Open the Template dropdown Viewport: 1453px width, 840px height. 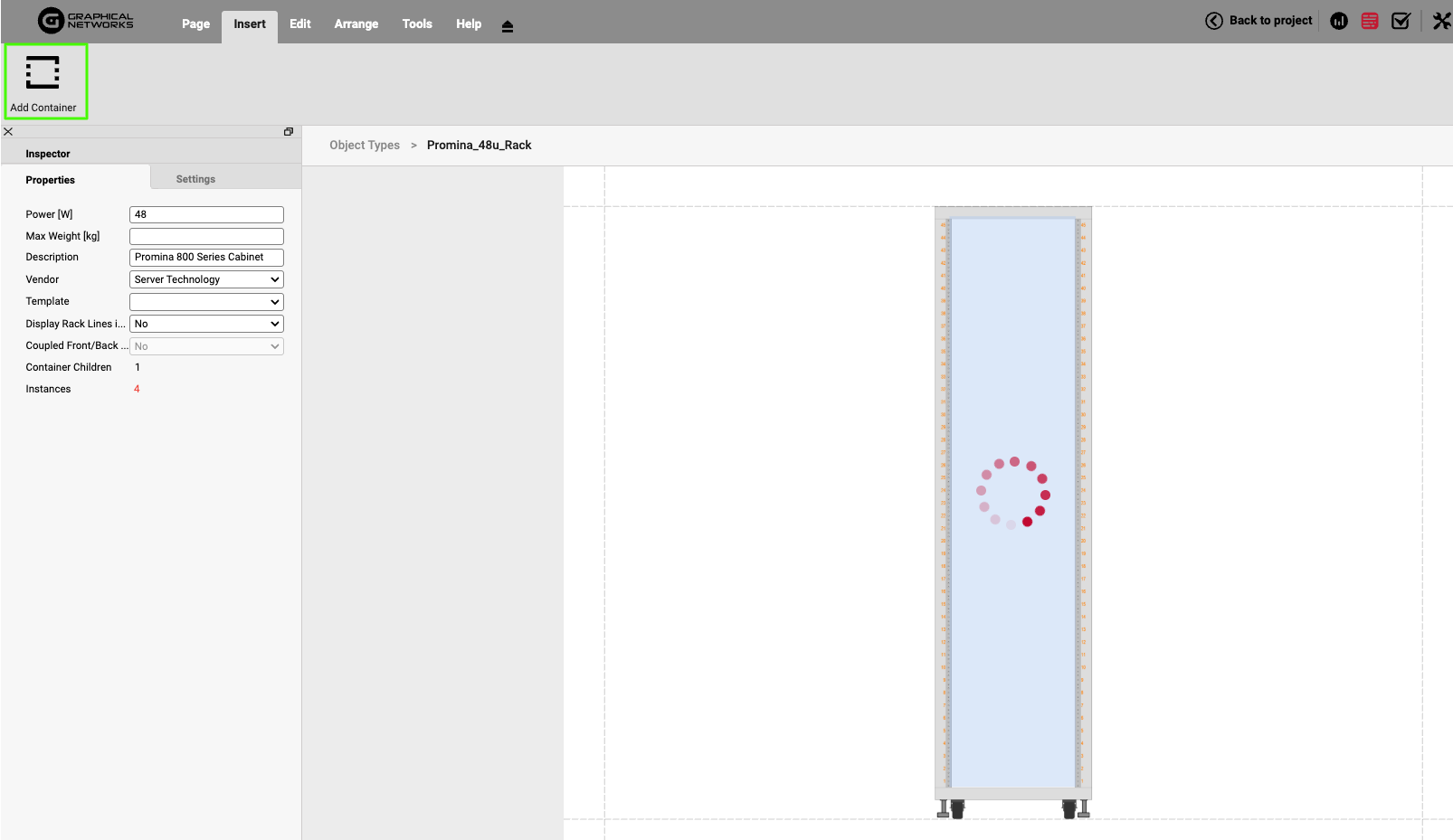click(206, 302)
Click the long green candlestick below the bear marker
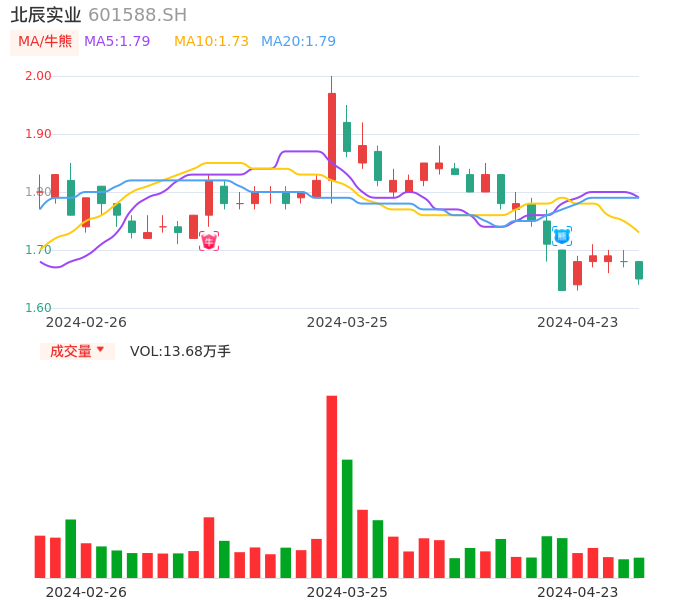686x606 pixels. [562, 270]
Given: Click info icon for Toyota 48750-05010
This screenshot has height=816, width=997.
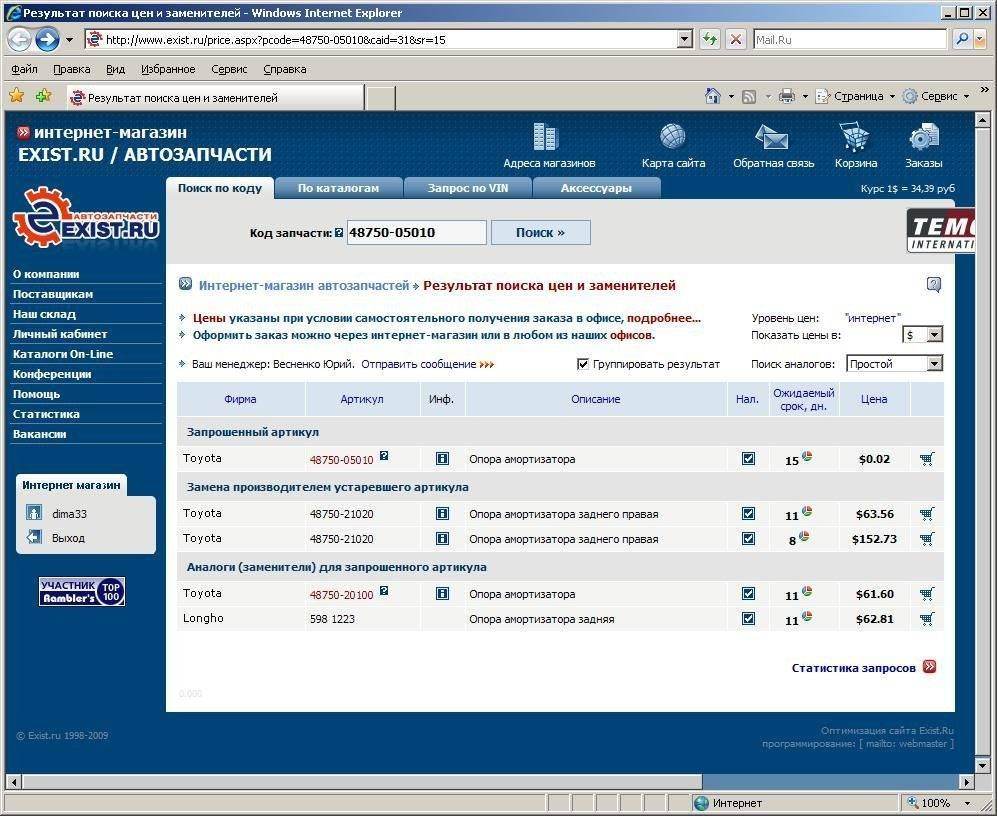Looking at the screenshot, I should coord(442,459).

» **Task to complete**
Word for word, give again the lines from the line with "Given: Click info icon for Toyota 48750-05010" through the end of the records above, with both ends included and the pictures left out.

» **Solution for this exercise**
Given: Click info icon for Toyota 48750-05010
This screenshot has height=816, width=997.
Looking at the screenshot, I should coord(442,459).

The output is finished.